If you connected with a potential employer during a hiring event, follow up shortly afterward to gather additional information about the interview process. You can send an email to thank them for their time and attach your resume and cover letter to show your initiative.
7. Help others in your network
Part of networking is offering help to your connections, which can show you are generous and dependable. Contacts may be more likely to reciprocate your generosity by recommending you for an opportunity that matches your qualifications.
to them to determine if they need assistance in finding a new job or expanding their client base. You may be able to help them by acting as a reference or providing them contact information for a hiring manager or potential customer.
8. Revisit older connections
When you network, you will create varying levels of relationships based on common interests and goals. In some instances, you may communicate infrequently with people you do not share a strong connection with. Maintaining your connections is an important part of networking, since you may be able to provide each other with valuable industry information, such as job openings or client referrals.
How To Start Networking
So now that you have a good understanding of the goal of networking and what it means, maybe you’re wondering “How do I start networking?” Here are five practical steps to help you get started:
1. Identify your goal.
Are you trying to find a job? Looking for a group of like-minded professionals? Selling a product or service? Searching for a mentor? Promoting a book? If you don’t set a goal, networking will never happen. Decide what your primary purpose is for networking, write it down, and revisit it often to help keep you on track.

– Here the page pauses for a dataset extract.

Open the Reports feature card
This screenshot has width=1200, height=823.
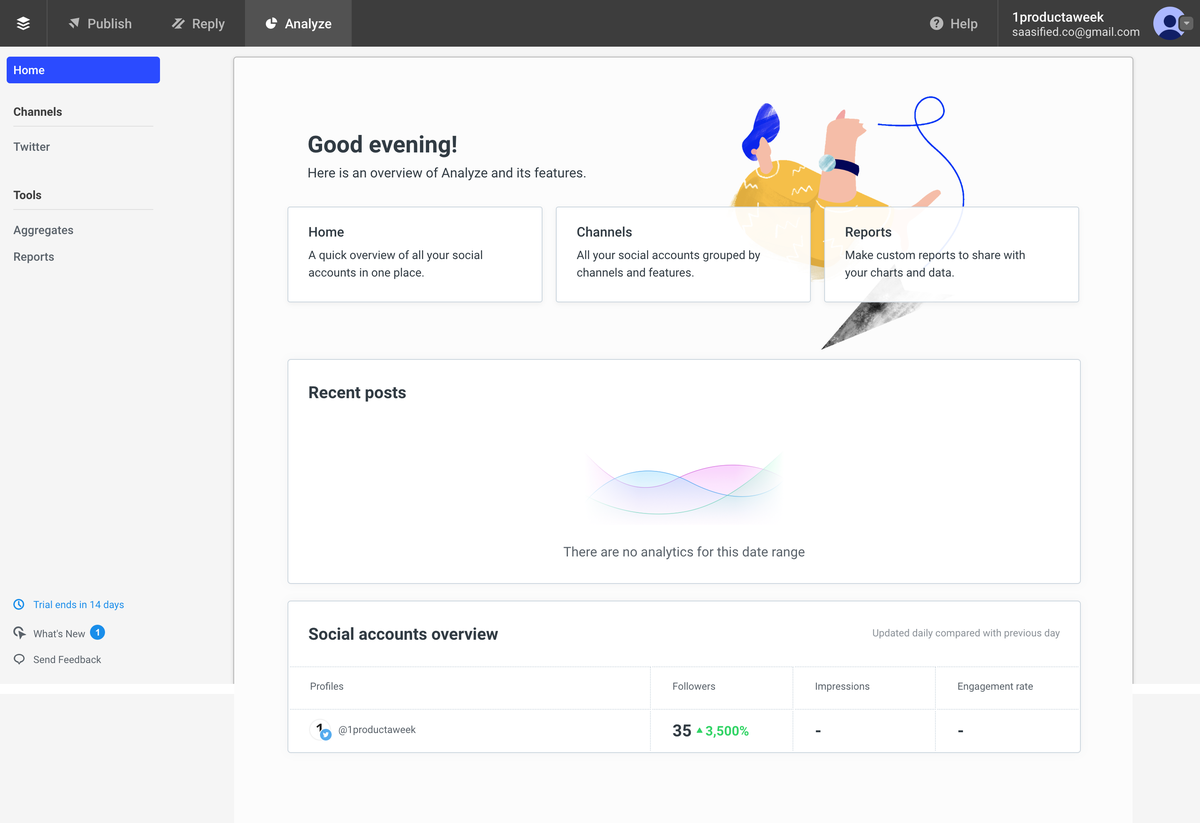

2. Set the time aside to do it.
How much time you spend will probably be driven by your goal. If you’re looking for a job, you’ll probably spend more time networking than someone who has an established career but is looking for a mentor. Block off time on your calendar and commit to it.
3. Create a plan.
How will you spend the time you’ve set aside? This may change from week to week. You might use it to find in-person events, Facebook groups, or to make connections on LinkedIn. You can also use the time to follow up with contacts you already have. Before each week starts, create an outline of what you’re going to do based on your priorities and needs for that week.
4. Find, join, or build groups with similar interests.

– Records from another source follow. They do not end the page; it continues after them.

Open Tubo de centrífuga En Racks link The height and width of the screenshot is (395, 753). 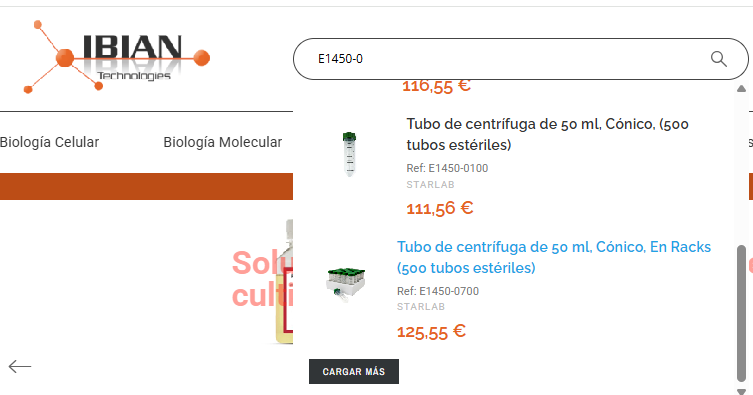click(x=554, y=257)
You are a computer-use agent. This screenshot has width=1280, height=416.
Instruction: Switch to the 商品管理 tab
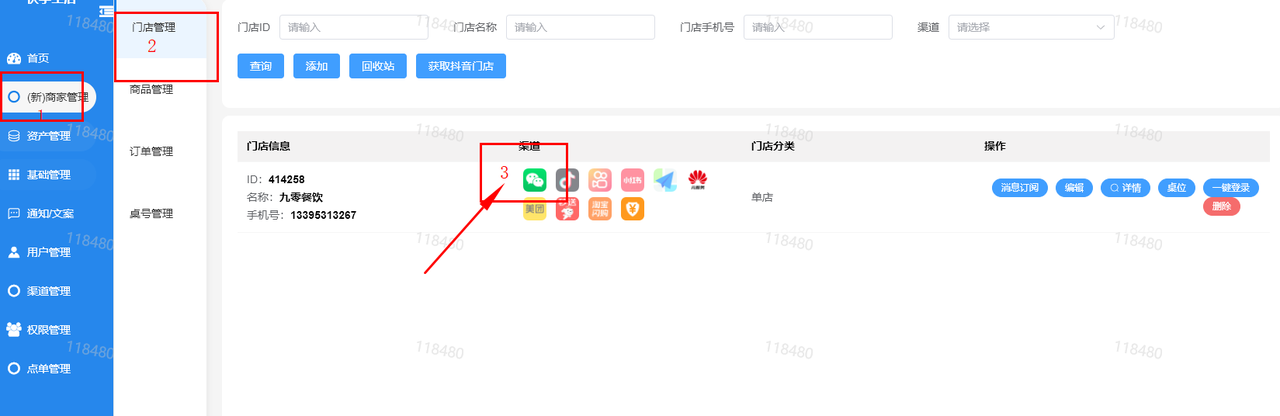[x=151, y=90]
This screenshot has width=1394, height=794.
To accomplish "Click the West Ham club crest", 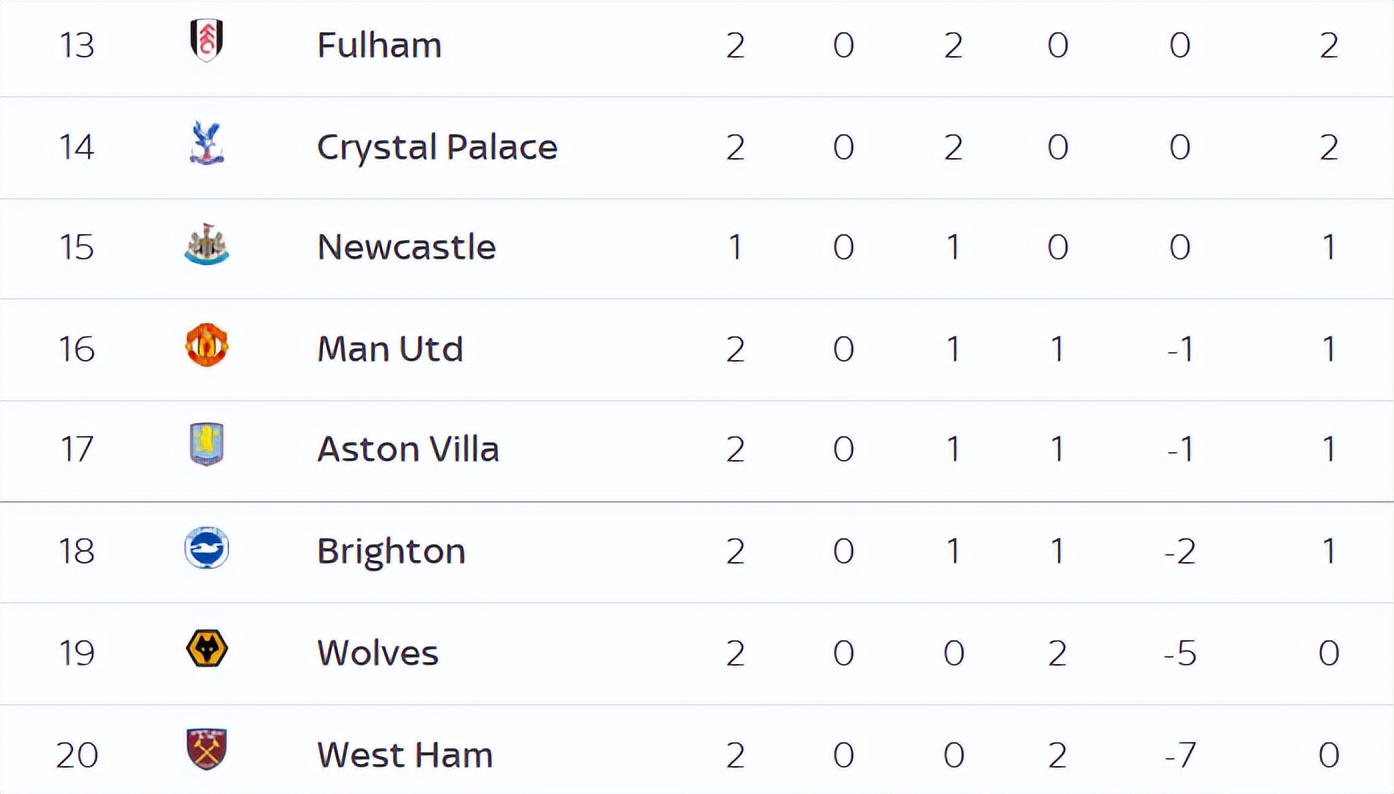I will point(207,749).
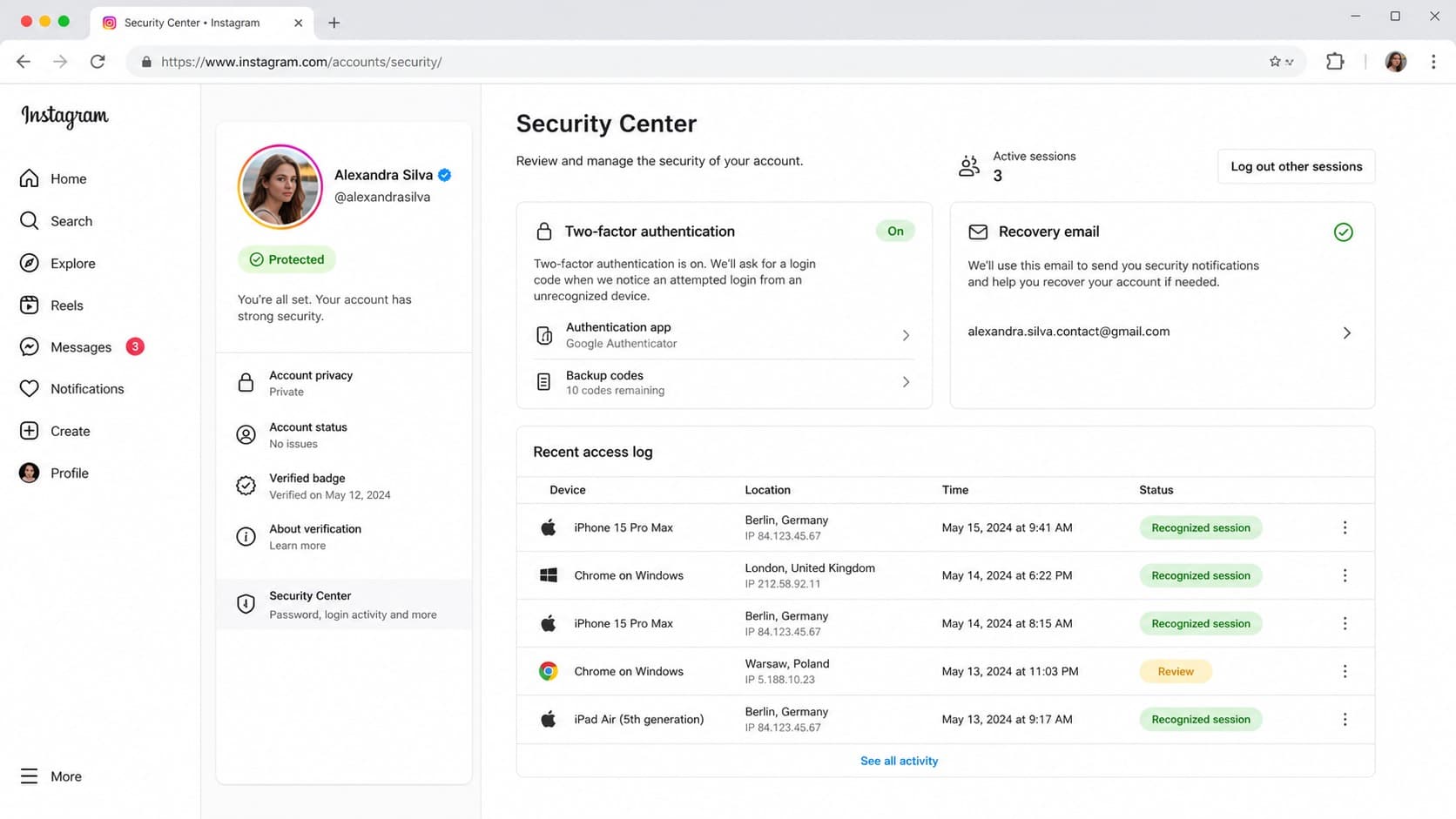Click the Search magnifier icon in sidebar
This screenshot has width=1456, height=819.
click(29, 221)
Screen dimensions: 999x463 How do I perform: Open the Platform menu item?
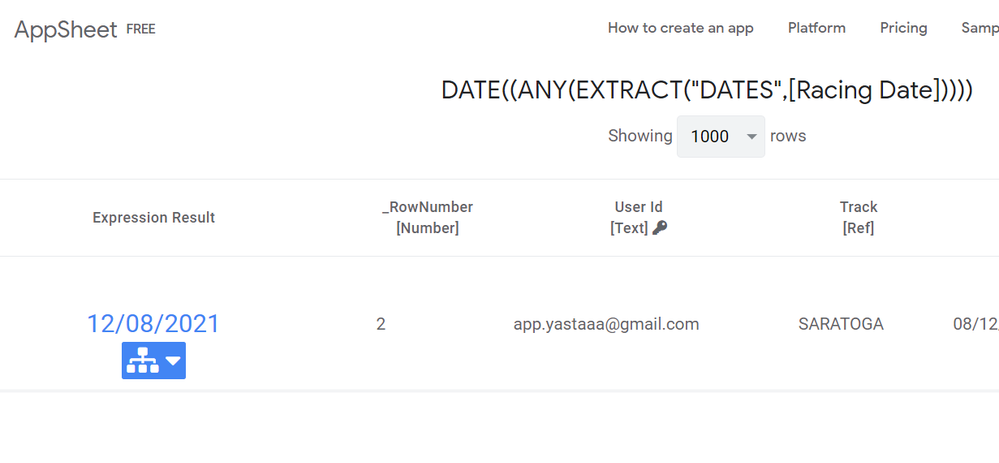pos(817,28)

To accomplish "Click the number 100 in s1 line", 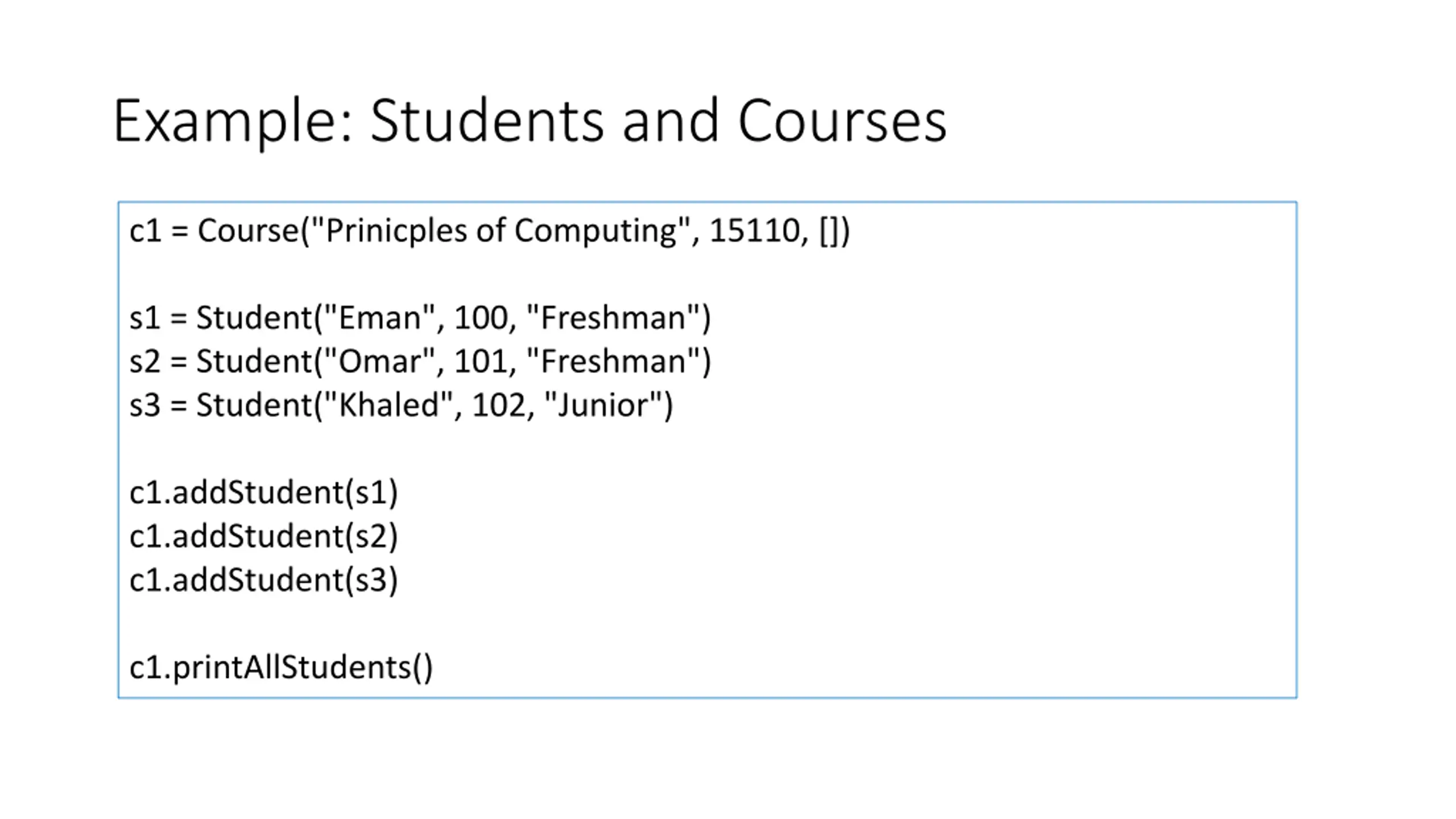I will 481,318.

One easy way to venture into networking is to look for groups who share similar interests and career pursuits. Choose keywords for an online search based on your goal. If you’re networking to find a job or meet professionals in your industry, search for groups on LinkedIn or Facebook to make connections. If you’re still in college, use the alumni directory to find people in your field or build connections with your classmates or at events hosted by the college.
5. Organize and document your connections.
Some people use the Contacts app on their phone to keep track of their contacts, others use digital notes apps, or apps specific to networking. Simply note the person’s contact information and other details such as where you met, or who introduced you. Jot down the date and something personal or helpful they shared with you or even a need they have. It doesn’t matter if you have all their contact info to start. Document a first and last name and a few details.